Türkiye’de kullanılan kömür gücü kapasitesinin iki kat artırılması planlanıyorlar. Kömürle çalışan santrallarımızda halen, tüm enerji üretimimizin %27’sine tekabül eden 73milyar kwh enerji üretiyoruz. Bu planlamanın ana hedefinin, Yatağan ve benzeri enerji santrallarının gücünü artırarak, enerjide bugüne kadar yapılan ithalatla büyüyen bütçe açığını azaltmak olduğu söyleniyor.
Aslında bu durum dünyada da farklı değil, başta ABD olmak üzere dünya ülkelerindeki enerji üretiminde kömür çok yoğun olarak kullanılmaktadır.
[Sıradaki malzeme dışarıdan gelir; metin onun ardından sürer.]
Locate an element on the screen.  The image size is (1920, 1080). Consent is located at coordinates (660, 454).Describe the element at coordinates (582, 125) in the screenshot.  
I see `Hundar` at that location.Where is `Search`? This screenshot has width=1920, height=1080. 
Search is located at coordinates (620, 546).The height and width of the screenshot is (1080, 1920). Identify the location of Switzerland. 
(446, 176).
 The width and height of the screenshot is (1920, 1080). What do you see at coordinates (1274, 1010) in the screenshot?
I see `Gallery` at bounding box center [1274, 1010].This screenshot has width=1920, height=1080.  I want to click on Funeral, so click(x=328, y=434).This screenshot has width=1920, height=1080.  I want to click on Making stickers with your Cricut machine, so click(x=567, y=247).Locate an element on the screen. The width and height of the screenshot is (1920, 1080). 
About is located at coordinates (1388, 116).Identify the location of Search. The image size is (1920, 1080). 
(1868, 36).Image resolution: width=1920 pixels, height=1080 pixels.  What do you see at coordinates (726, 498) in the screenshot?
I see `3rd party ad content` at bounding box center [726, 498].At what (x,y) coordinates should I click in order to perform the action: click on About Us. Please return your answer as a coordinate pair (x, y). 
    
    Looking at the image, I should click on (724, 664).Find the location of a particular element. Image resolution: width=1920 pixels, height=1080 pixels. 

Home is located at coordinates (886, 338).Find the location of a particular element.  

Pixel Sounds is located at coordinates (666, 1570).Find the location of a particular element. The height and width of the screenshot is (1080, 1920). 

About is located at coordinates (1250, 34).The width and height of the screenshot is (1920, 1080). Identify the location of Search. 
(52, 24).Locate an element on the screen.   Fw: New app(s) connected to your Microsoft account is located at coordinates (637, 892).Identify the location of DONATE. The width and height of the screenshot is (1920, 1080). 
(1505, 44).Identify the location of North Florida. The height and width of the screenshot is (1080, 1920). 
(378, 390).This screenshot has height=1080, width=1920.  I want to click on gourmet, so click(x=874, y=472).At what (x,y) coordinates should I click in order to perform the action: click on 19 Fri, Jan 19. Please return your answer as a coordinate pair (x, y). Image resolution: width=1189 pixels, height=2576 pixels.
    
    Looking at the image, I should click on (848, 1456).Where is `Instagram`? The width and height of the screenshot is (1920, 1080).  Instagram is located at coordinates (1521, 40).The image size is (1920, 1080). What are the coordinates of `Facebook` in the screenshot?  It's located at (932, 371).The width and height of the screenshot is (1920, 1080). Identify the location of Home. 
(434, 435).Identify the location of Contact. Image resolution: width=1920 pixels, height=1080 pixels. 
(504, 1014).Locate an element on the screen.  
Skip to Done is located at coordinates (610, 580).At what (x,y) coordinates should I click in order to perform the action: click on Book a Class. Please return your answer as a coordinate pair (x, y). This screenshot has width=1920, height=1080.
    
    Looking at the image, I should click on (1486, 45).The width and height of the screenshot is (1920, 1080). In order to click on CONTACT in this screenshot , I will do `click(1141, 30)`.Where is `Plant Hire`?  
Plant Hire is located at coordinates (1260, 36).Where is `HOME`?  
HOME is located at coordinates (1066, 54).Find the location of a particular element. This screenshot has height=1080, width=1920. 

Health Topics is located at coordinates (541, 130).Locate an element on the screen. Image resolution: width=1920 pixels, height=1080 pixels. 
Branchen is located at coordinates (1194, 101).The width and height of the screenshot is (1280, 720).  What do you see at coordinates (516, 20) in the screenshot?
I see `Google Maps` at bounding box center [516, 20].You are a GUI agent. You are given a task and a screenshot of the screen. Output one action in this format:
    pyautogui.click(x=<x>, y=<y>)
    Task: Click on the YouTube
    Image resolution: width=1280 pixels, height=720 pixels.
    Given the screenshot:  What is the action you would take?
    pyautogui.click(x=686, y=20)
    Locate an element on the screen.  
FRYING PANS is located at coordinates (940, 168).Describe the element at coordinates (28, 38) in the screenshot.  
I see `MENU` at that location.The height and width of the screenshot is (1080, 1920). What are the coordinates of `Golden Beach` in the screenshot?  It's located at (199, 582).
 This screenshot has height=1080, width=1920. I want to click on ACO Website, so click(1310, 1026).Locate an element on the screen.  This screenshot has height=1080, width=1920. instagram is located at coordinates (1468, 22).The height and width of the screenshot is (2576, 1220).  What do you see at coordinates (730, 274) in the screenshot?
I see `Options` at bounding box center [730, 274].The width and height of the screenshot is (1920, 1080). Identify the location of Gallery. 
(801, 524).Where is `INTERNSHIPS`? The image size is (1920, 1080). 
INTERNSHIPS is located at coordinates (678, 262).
Ülkeler İklim Değişikliği ile mücadelede attıkları imzalarla 2050 yılında bu üretimi sıfırlayacaklarını taahhüt ediyorlar???
Bu arada bölgedeki hava kirliliğini ölçen ve kar amacı olmayan Avrupa Sağlık ve Çevre Birliği, Türkiye’de kömür enerjisi üretiminin sağlık maliyetlerini yılda 5,9 milyar avroya kadar çıkaracağını tahmin ediyor. Birliğin bu araştırmasını yapan yetkililer, kömürle çalışan termik santrallar nedeniyle oluşan hava kirliliğinin kalp hastalıklarını tetiklemesi nedeniyle ölümleri artırdığını da vurguluyorlar. Ayrıca, Tayyibe Demirel’in başlattığı mücadeleye katılan kadınların kararlılığının bu açıdan da çok değerli olduğunu…
İşte bu acı gerçeğimiz, Paris Sözleşmesini imzalamamış bir ülke olarak hala sözleşmenin sıfır karbon salınımı hedefinin çok uzağında koşmaya devam ettiğimizi gösteriyor. İklim Değişikliği bilinci, henüz yönetimlerimizin ve toplumumuzun büyük kesiminin gündeminde çok yavaş gelişiyor, o felaketin ufak, ufak esintilerini yaşamamıza rağmen. Hatırlayalım, geçen sonbaharda yaşadığımız olağan dışı kuraklık barajların boşalmasına neden oldu, kentlerin içme suyu temininde daralma oluştu, kent yönetimleri telaşlandı. Daha sonraki aylarda oluşan olağan üstü yağışlar, Ege ve Akdeniz kentlerinde taşkınlara neden oldu, caddeler, sokaklar dere oldular.
İşte acı gerçeğimiz bu, hala bütün bu yaşadıklarımızın İklim Değişikliği felaketinin öncüleri olduğunun farkına varamıyoruz, bu felaketi körükleyen nedenin atmosfere bilinçsizce salıverdiğimiz CO2 gazı olduğunu da. Kış aylarında kentlerimizin üzerini kaplayan kara bulutu sadece, sağlığımızı tehdit eden hava kirliliği olarak, tanımlıyoruz.
Paris Sözleşmesini imzalayan ülkelerin, İklim Değişikliğinde frene basmak için, 2050 yılına kadar atmosfere bıraktıkları CO2 salınımlarını sıfırlama yolunda etkin adımlar attıklarını yavaş yavaş duymaya başlıyoruz, bizde de küçük te olsa, iyi bir gelişme var, bazı belediyelerimiz İklim Değişikliği Şube Müdürlükleri kurmaya başladılar, umarım bu adımlar bizi de İklim Değişikliği gerçeğini kabullenmeye ve Paris Sözleşmesi hedeflerine yönlendirir.
Bu hafta, ekonomimizin canlı haber kaynağı olarak önde koşan EKOHABER Gazetemizin 26. kuruluş yılını kutluyoruz, ailenin bir ferdi olarak, daha nice yıllar bu bayrağı gururla dalgalandırmasını diliyorum.